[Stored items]
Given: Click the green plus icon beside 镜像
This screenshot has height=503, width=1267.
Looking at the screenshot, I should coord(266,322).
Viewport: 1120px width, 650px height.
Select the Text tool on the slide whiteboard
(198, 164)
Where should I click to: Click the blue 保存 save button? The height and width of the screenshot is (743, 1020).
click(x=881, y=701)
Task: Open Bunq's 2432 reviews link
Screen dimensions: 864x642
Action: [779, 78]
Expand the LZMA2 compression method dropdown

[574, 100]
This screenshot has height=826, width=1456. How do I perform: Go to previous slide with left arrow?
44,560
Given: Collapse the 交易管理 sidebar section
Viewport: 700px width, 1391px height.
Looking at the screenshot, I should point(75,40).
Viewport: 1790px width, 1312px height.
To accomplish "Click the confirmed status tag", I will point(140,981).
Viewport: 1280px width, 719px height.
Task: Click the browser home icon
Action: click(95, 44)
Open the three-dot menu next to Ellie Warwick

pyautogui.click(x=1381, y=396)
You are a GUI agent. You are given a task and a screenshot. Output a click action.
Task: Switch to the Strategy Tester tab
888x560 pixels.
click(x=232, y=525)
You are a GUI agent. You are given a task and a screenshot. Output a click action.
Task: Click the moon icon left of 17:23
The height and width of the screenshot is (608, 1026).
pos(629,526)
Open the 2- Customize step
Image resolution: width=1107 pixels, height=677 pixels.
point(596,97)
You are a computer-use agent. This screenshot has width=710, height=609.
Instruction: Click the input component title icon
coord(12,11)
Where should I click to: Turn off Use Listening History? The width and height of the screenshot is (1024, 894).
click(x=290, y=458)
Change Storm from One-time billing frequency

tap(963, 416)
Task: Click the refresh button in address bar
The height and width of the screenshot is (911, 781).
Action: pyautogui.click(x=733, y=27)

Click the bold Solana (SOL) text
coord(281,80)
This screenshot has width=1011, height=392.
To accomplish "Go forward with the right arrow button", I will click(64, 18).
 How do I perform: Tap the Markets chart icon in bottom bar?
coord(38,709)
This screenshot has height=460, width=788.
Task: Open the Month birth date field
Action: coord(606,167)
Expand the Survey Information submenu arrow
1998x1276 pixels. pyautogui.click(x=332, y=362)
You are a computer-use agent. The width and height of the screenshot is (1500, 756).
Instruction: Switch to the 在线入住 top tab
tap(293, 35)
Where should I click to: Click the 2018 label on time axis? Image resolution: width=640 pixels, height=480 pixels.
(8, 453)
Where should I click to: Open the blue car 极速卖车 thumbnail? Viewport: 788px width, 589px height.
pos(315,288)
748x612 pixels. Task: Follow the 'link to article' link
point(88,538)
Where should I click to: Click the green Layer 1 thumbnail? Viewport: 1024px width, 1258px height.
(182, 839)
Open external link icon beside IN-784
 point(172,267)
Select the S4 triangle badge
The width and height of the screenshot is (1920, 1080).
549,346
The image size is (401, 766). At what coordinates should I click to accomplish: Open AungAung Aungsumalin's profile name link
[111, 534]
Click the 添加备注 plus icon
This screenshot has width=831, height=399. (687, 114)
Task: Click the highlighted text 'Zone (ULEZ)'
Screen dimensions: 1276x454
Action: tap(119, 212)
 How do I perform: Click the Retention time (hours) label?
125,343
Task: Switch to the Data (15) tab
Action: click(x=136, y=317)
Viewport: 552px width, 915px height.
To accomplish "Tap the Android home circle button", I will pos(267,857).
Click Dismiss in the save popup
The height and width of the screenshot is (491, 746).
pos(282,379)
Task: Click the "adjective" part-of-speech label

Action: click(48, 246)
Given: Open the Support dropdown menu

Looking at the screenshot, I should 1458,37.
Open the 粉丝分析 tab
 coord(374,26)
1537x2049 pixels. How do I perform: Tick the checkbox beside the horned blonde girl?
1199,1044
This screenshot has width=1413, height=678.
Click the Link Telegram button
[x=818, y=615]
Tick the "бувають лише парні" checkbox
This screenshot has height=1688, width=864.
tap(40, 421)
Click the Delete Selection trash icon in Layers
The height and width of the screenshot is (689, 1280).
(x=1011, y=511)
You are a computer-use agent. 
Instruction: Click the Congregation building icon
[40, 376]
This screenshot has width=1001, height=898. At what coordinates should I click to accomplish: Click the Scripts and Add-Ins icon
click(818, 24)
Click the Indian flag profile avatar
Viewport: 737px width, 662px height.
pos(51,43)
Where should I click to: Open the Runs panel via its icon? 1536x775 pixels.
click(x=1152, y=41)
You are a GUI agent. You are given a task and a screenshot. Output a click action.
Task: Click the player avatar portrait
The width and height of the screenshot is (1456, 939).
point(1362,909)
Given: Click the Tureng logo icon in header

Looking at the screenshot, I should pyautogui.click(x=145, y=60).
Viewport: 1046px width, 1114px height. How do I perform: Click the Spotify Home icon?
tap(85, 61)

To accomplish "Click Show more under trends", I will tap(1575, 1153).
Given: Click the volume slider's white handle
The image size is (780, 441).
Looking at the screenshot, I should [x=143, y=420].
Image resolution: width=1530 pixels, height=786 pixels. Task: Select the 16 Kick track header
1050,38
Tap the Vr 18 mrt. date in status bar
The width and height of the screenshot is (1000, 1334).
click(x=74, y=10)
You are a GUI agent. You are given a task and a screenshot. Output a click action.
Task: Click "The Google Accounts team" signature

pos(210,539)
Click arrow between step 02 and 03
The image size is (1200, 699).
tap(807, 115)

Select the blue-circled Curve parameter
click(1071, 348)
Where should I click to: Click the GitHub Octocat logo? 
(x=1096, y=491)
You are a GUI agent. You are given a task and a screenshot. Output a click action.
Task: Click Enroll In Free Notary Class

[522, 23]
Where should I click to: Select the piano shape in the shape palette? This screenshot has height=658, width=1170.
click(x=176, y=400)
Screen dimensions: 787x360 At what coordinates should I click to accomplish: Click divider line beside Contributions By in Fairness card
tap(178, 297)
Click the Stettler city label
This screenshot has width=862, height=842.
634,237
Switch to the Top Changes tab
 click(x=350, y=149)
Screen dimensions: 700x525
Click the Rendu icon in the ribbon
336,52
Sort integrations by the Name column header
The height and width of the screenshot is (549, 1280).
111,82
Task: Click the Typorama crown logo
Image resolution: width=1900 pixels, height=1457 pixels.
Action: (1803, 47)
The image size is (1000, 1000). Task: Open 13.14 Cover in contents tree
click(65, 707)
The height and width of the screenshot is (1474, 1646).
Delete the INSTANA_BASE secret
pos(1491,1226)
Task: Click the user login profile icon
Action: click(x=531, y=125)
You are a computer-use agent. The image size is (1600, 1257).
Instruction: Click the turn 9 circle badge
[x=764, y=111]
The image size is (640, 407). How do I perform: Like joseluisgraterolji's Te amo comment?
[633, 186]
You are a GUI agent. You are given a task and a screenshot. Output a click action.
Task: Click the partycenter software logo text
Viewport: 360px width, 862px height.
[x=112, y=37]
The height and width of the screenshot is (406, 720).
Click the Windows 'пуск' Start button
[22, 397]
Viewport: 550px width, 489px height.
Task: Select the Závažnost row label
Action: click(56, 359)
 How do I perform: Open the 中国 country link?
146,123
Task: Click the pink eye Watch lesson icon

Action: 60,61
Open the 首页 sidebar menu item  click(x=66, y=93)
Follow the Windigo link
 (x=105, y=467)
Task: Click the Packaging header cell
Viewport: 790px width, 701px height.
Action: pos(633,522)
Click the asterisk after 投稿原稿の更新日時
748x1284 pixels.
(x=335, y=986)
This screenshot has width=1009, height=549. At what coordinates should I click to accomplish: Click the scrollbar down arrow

* What you have to do:
Reproduce the entries above in full, exactly as they read.

* Final answer:
Given: Click the green plus icon beside 镜像
This screenshot has height=503, width=1267.
Looking at the screenshot, I should coord(266,322).
Viewport: 1120px width, 650px height.
Select the Text tool on the slide whiteboard
(198, 164)
Where should I click to: Click the blue 保存 save button? The height and width of the screenshot is (743, 1020).
click(x=881, y=701)
Task: Open Bunq's 2432 reviews link
Screen dimensions: 864x642
Action: [779, 78]
Expand the LZMA2 compression method dropdown

[574, 100]
This screenshot has height=826, width=1456. How do I perform: Go to previous slide with left arrow?
44,560
Given: Collapse the 交易管理 sidebar section
Viewport: 700px width, 1391px height.
Looking at the screenshot, I should point(75,40).
Viewport: 1790px width, 1312px height.
To accomplish "Click the confirmed status tag", I will point(140,981).
Viewport: 1280px width, 719px height.
Task: Click the browser home icon
Action: click(95, 44)
Open the three-dot menu next to Ellie Warwick

pyautogui.click(x=1381, y=396)
You are a GUI agent. You are given a task and a screenshot. Output a click action.
Task: Switch to the Strategy Tester tab
888x560 pixels.
click(x=232, y=525)
You are a GUI agent. You are given a task and a screenshot. Output a click action.
Task: Click the moon icon left of 17:23
The height and width of the screenshot is (608, 1026).
pos(629,526)
Open the 2- Customize step
Image resolution: width=1107 pixels, height=677 pixels.
point(596,97)
You are a computer-use agent. This screenshot has width=710, height=609.
Instruction: Click the input component title icon
coord(12,11)
Where should I click to: Turn off Use Listening History? The width and height of the screenshot is (1024, 894).
click(x=290, y=458)
Change Storm from One-time billing frequency

tap(963, 416)
Task: Click the refresh button in address bar
The height and width of the screenshot is (911, 781).
Action: pyautogui.click(x=733, y=27)

Click the bold Solana (SOL) text
coord(281,80)
This screenshot has width=1011, height=392.
To accomplish "Go forward with the right arrow button", I will click(64, 18).
 How do I perform: Tap the Markets chart icon in bottom bar?
coord(38,709)
This screenshot has height=460, width=788.
Task: Open the Month birth date field
Action: coord(606,167)
Expand the Survey Information submenu arrow
1998x1276 pixels. pyautogui.click(x=332, y=362)
You are a computer-use agent. The width and height of the screenshot is (1500, 756).
Instruction: Switch to the 在线入住 top tab
tap(293, 35)
Where should I click to: Click the 2018 label on time axis? Image resolution: width=640 pixels, height=480 pixels.
(8, 453)
Where should I click to: Open the blue car 极速卖车 thumbnail? Viewport: 788px width, 589px height.
pos(315,288)
748x612 pixels. Task: Follow the 'link to article' link
point(88,538)
Where should I click to: Click the green Layer 1 thumbnail? Viewport: 1024px width, 1258px height.
(182, 839)
Open external link icon beside IN-784
 point(172,267)
Select the S4 triangle badge
The width and height of the screenshot is (1920, 1080).
549,346
The image size is (401, 766). At what coordinates should I click to accomplish: Open AungAung Aungsumalin's profile name link
[111, 534]
Click the 添加备注 plus icon
This screenshot has width=831, height=399. (687, 114)
Task: Click the highlighted text 'Zone (ULEZ)'
Screen dimensions: 1276x454
Action: tap(119, 212)
 How do I perform: Click the Retention time (hours) label?
125,343
Task: Switch to the Data (15) tab
Action: click(x=136, y=317)
Viewport: 552px width, 915px height.
To accomplish "Tap the Android home circle button", I will pos(267,857).
Click Dismiss in the save popup
The height and width of the screenshot is (491, 746).
pos(282,379)
Task: Click the "adjective" part-of-speech label

Action: click(48, 246)
Given: Open the Support dropdown menu

Looking at the screenshot, I should 1458,37.
Open the 粉丝分析 tab
 coord(374,26)
1537x2049 pixels. How do I perform: Tick the checkbox beside the horned blonde girl?
1199,1044
This screenshot has width=1413, height=678.
Click the Link Telegram button
[x=818, y=615]
Tick the "бувають лише парні" checkbox
This screenshot has height=1688, width=864.
tap(40, 421)
Click the Delete Selection trash icon in Layers
The height and width of the screenshot is (689, 1280).
(x=1011, y=511)
You are a computer-use agent. 
Instruction: Click the Congregation building icon
[40, 376]
This screenshot has width=1001, height=898. At what coordinates should I click to accomplish: Click the Scripts and Add-Ins icon
click(818, 24)
Click the Indian flag profile avatar
Viewport: 737px width, 662px height.
pos(51,43)
Where should I click to: Open the Runs panel via its icon? 1536x775 pixels.
click(x=1152, y=41)
You are a GUI agent. You are given a task and a screenshot. Output a click action.
Task: Click the player avatar portrait
The width and height of the screenshot is (1456, 939).
point(1362,909)
Given: Click the Tureng logo icon in header

Looking at the screenshot, I should pyautogui.click(x=145, y=60).
Viewport: 1046px width, 1114px height. How do I perform: Click the Spotify Home icon?
tap(85, 61)

To accomplish "Click Show more under trends", I will tap(1575, 1153).
Given: Click the volume slider's white handle
The image size is (780, 441).
Looking at the screenshot, I should [x=143, y=420].
Image resolution: width=1530 pixels, height=786 pixels. Task: Select the 16 Kick track header
1050,38
Tap the Vr 18 mrt. date in status bar
The width and height of the screenshot is (1000, 1334).
click(x=74, y=10)
You are a GUI agent. You are given a task and a screenshot. Output a click action.
Task: Click "The Google Accounts team" signature

pos(210,539)
Click arrow between step 02 and 03
The image size is (1200, 699).
tap(807, 115)

Select the blue-circled Curve parameter
click(1071, 348)
Where should I click to: Click the GitHub Octocat logo? 
(x=1096, y=491)
You are a GUI agent. You are given a task and a screenshot. Output a click action.
Task: Click Enroll In Free Notary Class

[522, 23]
Where should I click to: Select the piano shape in the shape palette? This screenshot has height=658, width=1170.
click(x=176, y=400)
Screen dimensions: 787x360 At what coordinates should I click to accomplish: Click divider line beside Contributions By in Fairness card
tap(178, 297)
Click the Stettler city label
This screenshot has width=862, height=842.
634,237
Switch to the Top Changes tab
 click(x=350, y=149)
Screen dimensions: 700x525
Click the Rendu icon in the ribbon
336,52
Sort integrations by the Name column header
The height and width of the screenshot is (549, 1280).
111,82
Task: Click the Typorama crown logo
Image resolution: width=1900 pixels, height=1457 pixels.
Action: (1803, 47)
The image size is (1000, 1000). Task: Open 13.14 Cover in contents tree
click(65, 707)
The height and width of the screenshot is (1474, 1646).
Delete the INSTANA_BASE secret
pos(1491,1226)
Task: Click the user login profile icon
Action: click(x=531, y=125)
You are a computer-use agent. The image size is (1600, 1257).
Instruction: Click the turn 9 circle badge
[x=764, y=111]
The image size is (640, 407). How do I perform: Like joseluisgraterolji's Te amo comment?
[633, 186]
You are a GUI agent. You are given a task and a screenshot. Output a click action.
Task: Click the partycenter software logo text
Viewport: 360px width, 862px height.
[x=112, y=37]
The height and width of the screenshot is (406, 720).
Click the Windows 'пуск' Start button
[22, 397]
Viewport: 550px width, 489px height.
Task: Select the Závažnost row label
Action: click(56, 359)
 How do I perform: Open the 中国 country link?
146,123
Task: Click the pink eye Watch lesson icon

Action: 60,61
Open the 首页 sidebar menu item  click(x=66, y=93)
Follow the Windigo link
 (x=105, y=467)
Task: Click the Packaging header cell
Viewport: 790px width, 701px height.
Action: pos(633,522)
Click the asterisk after 投稿原稿の更新日時
748x1284 pixels.
(x=335, y=986)
This screenshot has width=1009, height=549. At what coordinates should I click to accomplish: Click the scrollbar down arrow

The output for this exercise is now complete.